Vivek Sarkar, Rice University (biography)
Portable Parallel Programming for Heterogeneous Multicore Computing

Talk Slides (pdf format)

The computer industry is at a major inflection point in its hardware roadmap due to the end of a decades-long trend of exponentially increasing clock frequencies. It is widely agreed that spatial parallelism in the form of multiple power-efficient cores must be exploited to compensate for this lack of frequency scaling. Unlike previous generations of hardware evolution, this shift towards multicore and manycore computing will have a profound impact on software. In this talk, we will focus on the programming problem for tightly coupled heterogeneous processors, which have the potential to deliver order-of-magnitude improvements in performance and power efficiency relative to homogeneous multicore processors but also pose the greatest challenges for software enablement. We summarize the current state of the art in programming models for current heterogeneous multicore processors such as Cell, GPGPUs, ClearSpeed, stream processors, and FPGAs, and then discuss a potential approach for developing a productive and portable programming model and runtime for future generations of multicore heterogeneous processors. This approach is being pursued in the new Habanero research project at Rice University, and builds on the X10 project which was developed as part of the IBM PERCS project in the DARPA High Productivity COmputing Systems (HPCS) program.

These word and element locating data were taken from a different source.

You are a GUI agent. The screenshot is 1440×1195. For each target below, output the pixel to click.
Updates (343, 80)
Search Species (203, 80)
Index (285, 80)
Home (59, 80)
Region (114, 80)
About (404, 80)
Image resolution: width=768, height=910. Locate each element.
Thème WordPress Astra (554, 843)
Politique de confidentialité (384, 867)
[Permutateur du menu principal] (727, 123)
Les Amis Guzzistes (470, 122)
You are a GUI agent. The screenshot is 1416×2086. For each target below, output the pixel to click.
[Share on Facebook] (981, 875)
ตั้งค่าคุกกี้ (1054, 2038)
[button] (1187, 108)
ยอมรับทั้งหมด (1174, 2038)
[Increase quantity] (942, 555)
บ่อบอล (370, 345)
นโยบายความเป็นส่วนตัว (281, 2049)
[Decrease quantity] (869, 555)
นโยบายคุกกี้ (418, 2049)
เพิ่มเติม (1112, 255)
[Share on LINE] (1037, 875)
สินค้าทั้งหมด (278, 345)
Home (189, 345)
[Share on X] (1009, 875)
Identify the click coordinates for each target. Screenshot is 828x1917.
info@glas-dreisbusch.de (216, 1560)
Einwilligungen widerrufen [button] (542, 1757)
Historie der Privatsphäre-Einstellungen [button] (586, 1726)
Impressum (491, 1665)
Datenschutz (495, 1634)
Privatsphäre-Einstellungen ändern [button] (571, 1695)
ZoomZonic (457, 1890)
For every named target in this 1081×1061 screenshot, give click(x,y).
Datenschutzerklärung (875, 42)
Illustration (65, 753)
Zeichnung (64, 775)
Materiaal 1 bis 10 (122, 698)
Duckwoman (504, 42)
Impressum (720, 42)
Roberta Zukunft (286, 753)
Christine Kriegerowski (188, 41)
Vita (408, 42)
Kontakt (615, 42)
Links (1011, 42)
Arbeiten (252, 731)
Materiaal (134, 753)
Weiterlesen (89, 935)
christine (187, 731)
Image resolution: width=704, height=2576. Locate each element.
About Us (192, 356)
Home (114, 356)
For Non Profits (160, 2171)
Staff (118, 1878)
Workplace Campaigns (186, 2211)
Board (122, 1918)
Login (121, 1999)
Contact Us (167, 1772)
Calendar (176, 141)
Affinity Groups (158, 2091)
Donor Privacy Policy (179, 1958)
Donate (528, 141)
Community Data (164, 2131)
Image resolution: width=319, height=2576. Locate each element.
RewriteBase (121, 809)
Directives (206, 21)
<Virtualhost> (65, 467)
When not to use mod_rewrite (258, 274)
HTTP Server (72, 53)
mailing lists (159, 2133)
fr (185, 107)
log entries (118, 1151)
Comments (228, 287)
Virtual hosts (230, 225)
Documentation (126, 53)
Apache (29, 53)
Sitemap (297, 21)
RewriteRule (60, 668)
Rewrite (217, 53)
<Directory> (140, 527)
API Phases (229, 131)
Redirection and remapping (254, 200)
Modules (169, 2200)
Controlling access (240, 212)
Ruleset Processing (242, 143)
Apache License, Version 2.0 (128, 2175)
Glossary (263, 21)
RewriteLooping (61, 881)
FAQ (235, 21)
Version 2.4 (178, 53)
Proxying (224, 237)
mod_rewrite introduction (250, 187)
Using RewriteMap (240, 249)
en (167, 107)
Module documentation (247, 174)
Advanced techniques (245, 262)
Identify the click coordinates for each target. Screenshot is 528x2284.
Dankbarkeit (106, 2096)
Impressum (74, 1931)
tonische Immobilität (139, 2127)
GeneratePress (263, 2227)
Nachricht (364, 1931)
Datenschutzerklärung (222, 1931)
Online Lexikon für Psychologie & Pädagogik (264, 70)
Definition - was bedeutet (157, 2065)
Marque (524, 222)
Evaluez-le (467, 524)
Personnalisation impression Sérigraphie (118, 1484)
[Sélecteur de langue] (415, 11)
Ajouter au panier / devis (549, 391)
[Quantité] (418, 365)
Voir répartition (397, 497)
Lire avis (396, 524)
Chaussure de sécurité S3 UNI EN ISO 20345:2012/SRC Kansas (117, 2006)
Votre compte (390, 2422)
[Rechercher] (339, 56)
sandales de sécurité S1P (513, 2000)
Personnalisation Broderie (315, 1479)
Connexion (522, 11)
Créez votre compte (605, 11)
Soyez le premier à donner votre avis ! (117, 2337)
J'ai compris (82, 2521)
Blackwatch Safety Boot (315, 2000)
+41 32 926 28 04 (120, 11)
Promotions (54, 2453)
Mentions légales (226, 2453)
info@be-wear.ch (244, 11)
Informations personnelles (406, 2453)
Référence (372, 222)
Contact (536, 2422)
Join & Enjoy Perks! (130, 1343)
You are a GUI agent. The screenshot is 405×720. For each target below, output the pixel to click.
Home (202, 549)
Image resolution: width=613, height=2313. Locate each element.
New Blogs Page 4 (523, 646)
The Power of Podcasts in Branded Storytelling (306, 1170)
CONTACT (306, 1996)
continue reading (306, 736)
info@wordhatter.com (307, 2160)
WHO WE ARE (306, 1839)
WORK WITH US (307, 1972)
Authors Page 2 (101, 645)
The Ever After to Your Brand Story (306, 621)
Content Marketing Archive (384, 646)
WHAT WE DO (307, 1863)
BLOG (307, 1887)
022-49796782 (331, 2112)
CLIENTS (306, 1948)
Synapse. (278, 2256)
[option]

Panel on "Manycore/Multicore's Programmability Gap"

Today's languages are very inefficient for programming hybrid multicore systems: a partitioned software development cycle is required to program each of the system's component processors. For example, programming GPU-CPU systems requires both C/C++ and graphics shader language expertise -- two different programming styles and idioms to accomplish a distributed programming task. The Cell Broadband Engine is another example, where separate programs are written for the Cell's primary and symbiotic processor elements.

Progress is being made to make multicore systems "programmable by mere mortals". SDKs, language extensions, new programming paradigms and new programming languages are all avenues to solutions that are more efficient. NVIDIA's CUDA SDK removes the need for graphics shader language expertise. Gedae's multicore language and compiler system is a good example of an entirely new language-based approach
to multicore software development. Even hybrid language solutions, such as RapidMind's software platform, introduce more efficient concept-to-implementation cycle times.

Despite all of this interim progress being made, this purpose of this panel is to answer the following outstanding questions:

(a) How are today's multicore programming solutions evolving?

(b) What language extensions are needed to bridge the gap between today's unicore, unithread languages and tomorrow's multicore, multithread needs? Is creeping incrementalism really an evolutionary path forward?

(c) Are we approaching a programming language evolutionary inflection point -- we've been on the flat part of the "S" curve for a while, so are we approaching the sharp upward bend?